Missing children and police action

The Metropolitan police service, as the lead agency for investigating and finding missing children, will respond to children and young people going missing or being absent based on on-going risk assessments in line with current guidance. A child whose whereabouts are known would not be treated as either ‘missing’ or ‘absent’ under the current police definitions.
The police will prioritise all incidents of missing children as medium or high risk.

 When abduction is suspected, the situation must be referred to the Police immediately as a criminal matter.

The current police definitions of ‘missing’ and ‘absent’ are:

Missing:  Anyone whose whereabouts cannot be established and where the circumstances are out of character or the context suggests the person may be subject of crime or at risk of harm to themselves or another’.

Absent:  A person is not at a place where they are expected or required to be’.

NB Absent without Consent:  Some children absent themselves for a short period and then return: often their whereabouts are known. They are not considered at risk and usually they are testing boundaries.   Sometimes children stay out longer than agreed either on purpose or unwittingly. This kind of boundary testing activity is well within the range of normal teenage behaviour and does not come within the definition of “missing” for the purposes of this procedure. These children are usually regarded as children “who are absent without consent”. This does not apply to children of primary school age who should be referred immediately if missing.

Risk Assessment
The police will prioritise all incidents of missing children as medium or high risk.
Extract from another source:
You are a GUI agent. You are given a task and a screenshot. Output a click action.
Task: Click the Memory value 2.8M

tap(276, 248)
Where a child is recorded as being absent, the details will be recorded by the police, who will also agree review times and any on-going actions with the person reporting.
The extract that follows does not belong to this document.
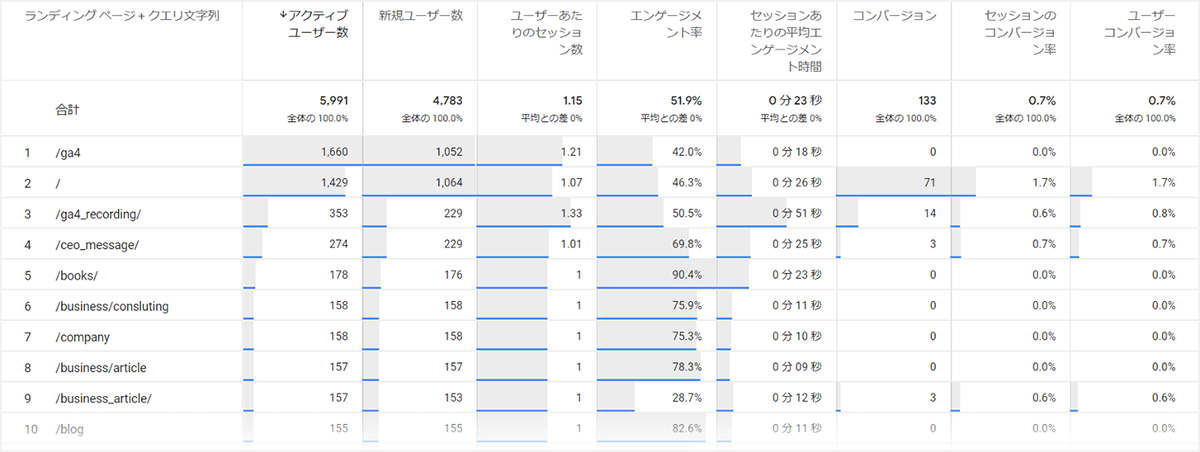Open the /ceo_message/ row
Image resolution: width=1200 pixels, height=452 pixels.
96,244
A missing child incident would be prioritised as ‘high risk’ where:
• The risk posed is immediate and there are substantial grounds for believing that the child is in danger through their own vulnerability or that the public is in danger
• The child may have been the victim of a serious crime

The high risk category requires the immediate deployment of police resources. Such cases should lead to the appointment of an Investigating Officer and possibly a Senior Investigating Officer and a Police Search Advisor (PolSA). There should be a media strategy and / or close contact with outside agencies. Family support should be put in place. The UK Missing Persons Bureau should be notified of the case immediately. CEOP and local authority children’s services should also be notified.
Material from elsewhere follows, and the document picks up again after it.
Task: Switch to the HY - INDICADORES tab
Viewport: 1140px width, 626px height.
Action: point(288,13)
A missing child incident would be prioritised as ‘medium risk’ where the risk posed is likely to place the subject in danger or they are a threat to themselves or others. This category requires an active and measured response by police and other agencies in order to trace the missing person and support the person reporting. This will involve a proactive investigation and search in accordance with the circumstances to locate the missing child as soon as possible.

The Police will carry out a ‘Safe and Well’ check with a 'missing' child who returns and will also carry out an independent “Return Review” interview in exceptional circumstances.